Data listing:
○ ○ ○ ○ ○
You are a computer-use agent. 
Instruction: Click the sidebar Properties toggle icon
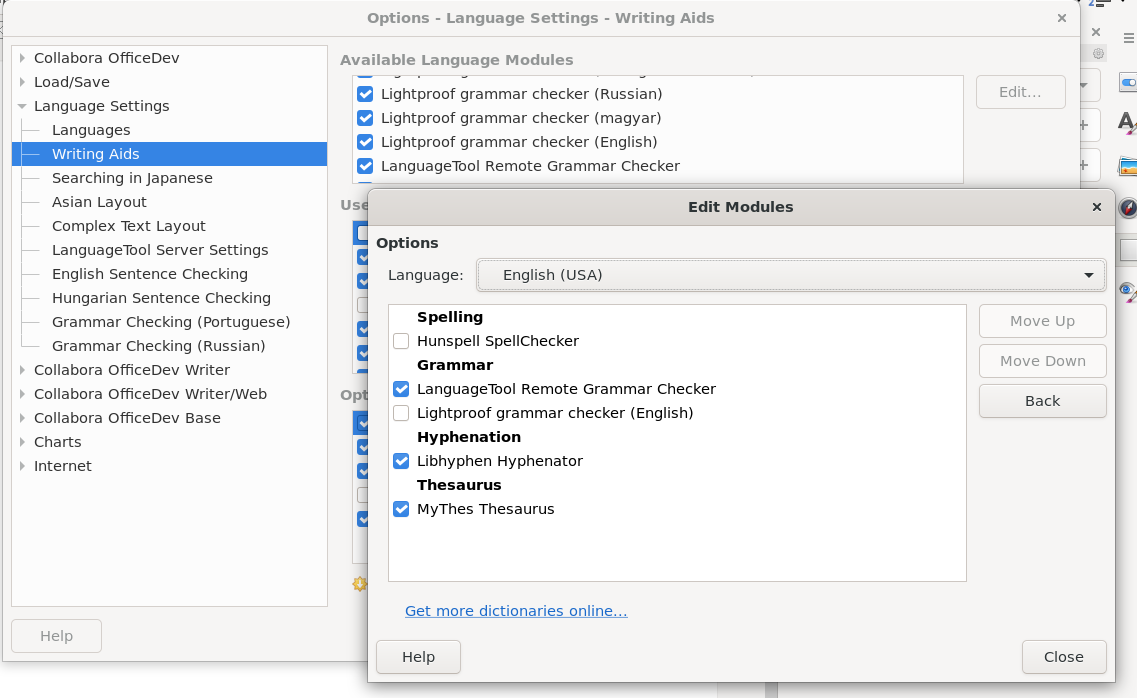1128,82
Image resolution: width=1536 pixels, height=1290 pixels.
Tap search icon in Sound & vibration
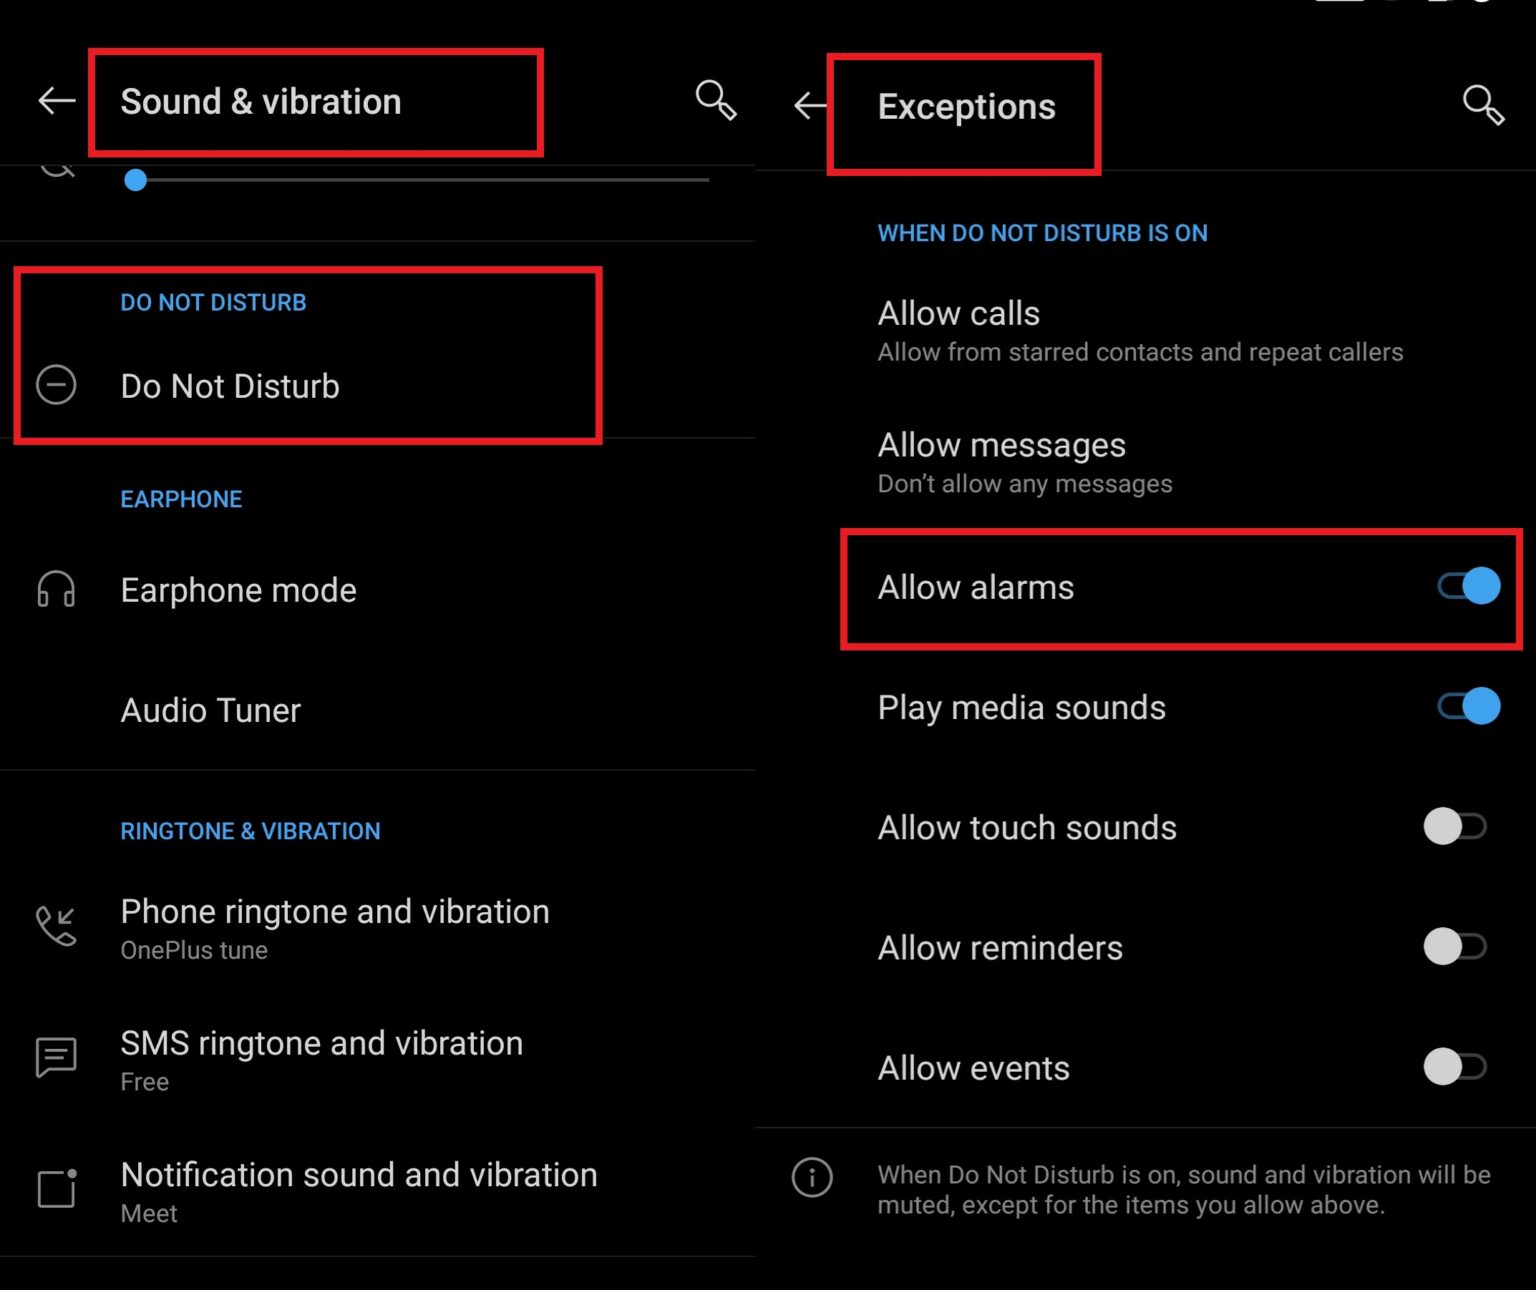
○ ○ ○ ○ ○
Exercise instructions: Format every line of the records above as a numbered list, skipping blank lines. Leave the pictures out of your answer.

Answer in full:
1. You are a computer-use agent. 
2. Instruction: Click the sidebar Properties toggle icon
3. 1128,82
4. Image resolution: width=1536 pixels, height=1290 pixels.
5. Tap search icon in Sound & vibration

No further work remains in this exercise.